When the federal relief was approved, it was assumed that by Sept. 30, the virus would be under control and demand for air travel would have returned. That is obviously not the case, American CEO Doug Parker and President Robert Isom said in a letter to employees on Tuesday.
American plans to fly less than half its usual schedule and only one-fourth of its lucrative international service in the fourth quarter. The airline, based in Fort Worth, Texas, announced last week that it will pull out of 15 smaller US cities in October, a move that was seen as a warning shot to Washington that it should approve more money for airline payrolls.
The one possibility of avoiding these involuntary reductions on Oct. 1 is a clean extension of the payroll relief, Parker and Isom said in their letter to employees.
Airlines were the only industry to get special treatment in a USD 2.2 trillion virus-relief measure approved in March.

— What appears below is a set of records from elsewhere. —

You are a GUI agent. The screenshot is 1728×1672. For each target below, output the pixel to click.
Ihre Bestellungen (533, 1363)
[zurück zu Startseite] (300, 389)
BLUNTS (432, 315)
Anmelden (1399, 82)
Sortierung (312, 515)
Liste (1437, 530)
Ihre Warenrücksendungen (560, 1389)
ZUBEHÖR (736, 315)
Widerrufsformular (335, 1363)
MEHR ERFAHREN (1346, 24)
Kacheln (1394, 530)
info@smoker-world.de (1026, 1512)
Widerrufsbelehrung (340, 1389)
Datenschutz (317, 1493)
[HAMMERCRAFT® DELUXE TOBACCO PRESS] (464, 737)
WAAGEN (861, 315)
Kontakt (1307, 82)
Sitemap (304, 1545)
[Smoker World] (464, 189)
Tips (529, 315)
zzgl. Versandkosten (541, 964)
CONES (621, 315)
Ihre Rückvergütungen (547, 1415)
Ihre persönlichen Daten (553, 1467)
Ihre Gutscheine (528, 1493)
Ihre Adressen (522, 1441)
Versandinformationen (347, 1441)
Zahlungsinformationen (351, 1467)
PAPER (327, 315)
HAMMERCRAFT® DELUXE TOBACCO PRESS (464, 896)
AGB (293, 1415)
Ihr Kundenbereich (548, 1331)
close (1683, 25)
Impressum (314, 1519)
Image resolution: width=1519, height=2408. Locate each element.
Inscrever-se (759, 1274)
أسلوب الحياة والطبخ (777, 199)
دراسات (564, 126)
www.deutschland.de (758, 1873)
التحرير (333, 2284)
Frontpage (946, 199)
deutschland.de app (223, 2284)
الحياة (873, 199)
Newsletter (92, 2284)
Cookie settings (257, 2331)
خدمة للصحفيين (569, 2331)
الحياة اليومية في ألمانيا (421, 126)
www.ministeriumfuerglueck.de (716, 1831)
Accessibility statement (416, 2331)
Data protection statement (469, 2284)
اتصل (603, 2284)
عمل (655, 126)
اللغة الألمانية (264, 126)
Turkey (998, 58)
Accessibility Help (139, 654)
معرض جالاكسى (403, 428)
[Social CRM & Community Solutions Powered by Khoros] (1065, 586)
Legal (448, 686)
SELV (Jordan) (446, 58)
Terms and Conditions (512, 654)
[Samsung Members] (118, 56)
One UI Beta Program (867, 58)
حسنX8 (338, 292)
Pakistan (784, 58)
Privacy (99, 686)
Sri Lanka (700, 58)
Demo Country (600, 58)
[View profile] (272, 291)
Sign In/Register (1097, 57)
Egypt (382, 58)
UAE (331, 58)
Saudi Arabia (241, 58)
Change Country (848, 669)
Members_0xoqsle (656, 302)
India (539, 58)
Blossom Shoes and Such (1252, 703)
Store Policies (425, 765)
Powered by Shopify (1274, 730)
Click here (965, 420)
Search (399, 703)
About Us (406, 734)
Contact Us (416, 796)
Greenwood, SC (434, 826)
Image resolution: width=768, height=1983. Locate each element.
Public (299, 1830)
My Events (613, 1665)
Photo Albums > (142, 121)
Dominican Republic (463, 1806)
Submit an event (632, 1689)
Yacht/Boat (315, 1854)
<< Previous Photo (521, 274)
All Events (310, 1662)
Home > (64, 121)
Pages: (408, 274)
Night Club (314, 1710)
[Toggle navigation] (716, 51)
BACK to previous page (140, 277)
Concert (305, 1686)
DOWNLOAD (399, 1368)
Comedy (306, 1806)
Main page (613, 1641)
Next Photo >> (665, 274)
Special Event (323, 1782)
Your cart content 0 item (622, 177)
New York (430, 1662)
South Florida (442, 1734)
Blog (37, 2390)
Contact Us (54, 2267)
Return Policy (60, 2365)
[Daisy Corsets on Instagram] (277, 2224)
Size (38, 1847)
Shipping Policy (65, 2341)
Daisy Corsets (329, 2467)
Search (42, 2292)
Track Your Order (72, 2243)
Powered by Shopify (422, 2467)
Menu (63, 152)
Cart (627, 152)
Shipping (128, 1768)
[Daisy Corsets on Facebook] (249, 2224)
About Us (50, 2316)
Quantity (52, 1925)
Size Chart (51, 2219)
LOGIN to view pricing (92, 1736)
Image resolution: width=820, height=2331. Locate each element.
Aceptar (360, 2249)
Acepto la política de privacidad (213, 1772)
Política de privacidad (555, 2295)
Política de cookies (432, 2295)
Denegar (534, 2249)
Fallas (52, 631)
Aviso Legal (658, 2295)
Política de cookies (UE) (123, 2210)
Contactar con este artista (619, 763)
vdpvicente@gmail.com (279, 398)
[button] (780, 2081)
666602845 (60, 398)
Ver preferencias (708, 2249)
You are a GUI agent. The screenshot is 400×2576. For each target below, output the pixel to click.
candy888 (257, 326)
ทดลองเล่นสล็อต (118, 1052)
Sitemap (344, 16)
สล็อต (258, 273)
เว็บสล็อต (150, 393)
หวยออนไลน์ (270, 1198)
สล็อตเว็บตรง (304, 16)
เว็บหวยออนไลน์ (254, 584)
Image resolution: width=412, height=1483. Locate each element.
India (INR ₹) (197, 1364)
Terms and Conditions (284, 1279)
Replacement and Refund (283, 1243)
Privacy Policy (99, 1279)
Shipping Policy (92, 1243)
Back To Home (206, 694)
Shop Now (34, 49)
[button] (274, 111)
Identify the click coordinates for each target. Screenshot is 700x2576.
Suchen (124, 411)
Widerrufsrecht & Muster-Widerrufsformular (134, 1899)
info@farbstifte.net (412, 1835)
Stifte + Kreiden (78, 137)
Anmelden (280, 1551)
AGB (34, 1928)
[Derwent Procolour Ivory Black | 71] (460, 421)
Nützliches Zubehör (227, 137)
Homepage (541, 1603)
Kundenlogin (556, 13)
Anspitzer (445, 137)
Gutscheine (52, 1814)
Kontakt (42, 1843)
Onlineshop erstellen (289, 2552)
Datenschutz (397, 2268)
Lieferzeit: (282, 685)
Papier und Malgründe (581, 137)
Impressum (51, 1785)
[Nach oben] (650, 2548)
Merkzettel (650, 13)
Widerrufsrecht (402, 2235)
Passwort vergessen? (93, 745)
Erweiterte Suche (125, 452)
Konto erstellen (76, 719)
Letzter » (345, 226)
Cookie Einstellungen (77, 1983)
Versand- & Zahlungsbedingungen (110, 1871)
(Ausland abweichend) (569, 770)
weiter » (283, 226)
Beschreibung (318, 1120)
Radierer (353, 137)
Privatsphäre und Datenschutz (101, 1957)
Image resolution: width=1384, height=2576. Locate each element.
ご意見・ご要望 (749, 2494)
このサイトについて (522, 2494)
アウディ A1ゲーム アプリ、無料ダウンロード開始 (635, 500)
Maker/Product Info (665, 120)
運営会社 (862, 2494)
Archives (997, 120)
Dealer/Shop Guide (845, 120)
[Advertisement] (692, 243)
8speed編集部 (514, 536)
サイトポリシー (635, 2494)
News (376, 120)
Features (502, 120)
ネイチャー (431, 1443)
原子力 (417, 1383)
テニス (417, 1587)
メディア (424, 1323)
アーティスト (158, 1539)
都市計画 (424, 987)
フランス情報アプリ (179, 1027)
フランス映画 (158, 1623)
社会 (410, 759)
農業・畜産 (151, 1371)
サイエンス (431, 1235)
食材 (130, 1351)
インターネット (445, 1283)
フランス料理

There is broad support in Congress for extending that help, but it is stalled by a breakdown in negotiations between the White House and congressional Democrats over a new aid package.
American’s cuts include jobs at affiliates that operate American Eagle regional flights. The number of furloughs of union employees with rehiring rights and layoffs of management and support staff is less than the 25,000 who got warnings in July. American said they will be paid through September to comply with terms of the federal aid.
United Airlines warned 36,000 employees in July that they could lose their jobs in October. The airline has not updated that figure. Southwest Airlines has said it doesn’t expect to impose furloughs this year, although like others, Southwest is encouraging employees to take buyouts or early retirement.
Delta plans to furlough all pilots with less than about three years of experience at the Atlanta-based airline. Delta’s senior vice president of flight operations, John Laughter, said the airline has known that early retirements alone wouldn’t be enough to reduce the pilot ranks.
We are six months into this pandemic and only 25% of our revenues have been recovered, he said in a memo to pilots this week. Unfortunately, we see few catalysts over the next six months to meaningful change this trajectory.
The Air Line Pilots Association accused Delta of using the threat of furloughs to force the union to grant concessions the airline has proposed a 15% cut in pilots’ minimum guaranteed pay. Union spokesman Chris Riggins said that furloughs and voluntary departures will total nearly 4,000 pilots, which will undermine Delta’s ability to rebound when air travel recovers.
Pilots are the only Delta employees represented by a union and the only one for which the airline has announced furloughs. A spokesman said Delta hopes to avoid furloughs among other groups.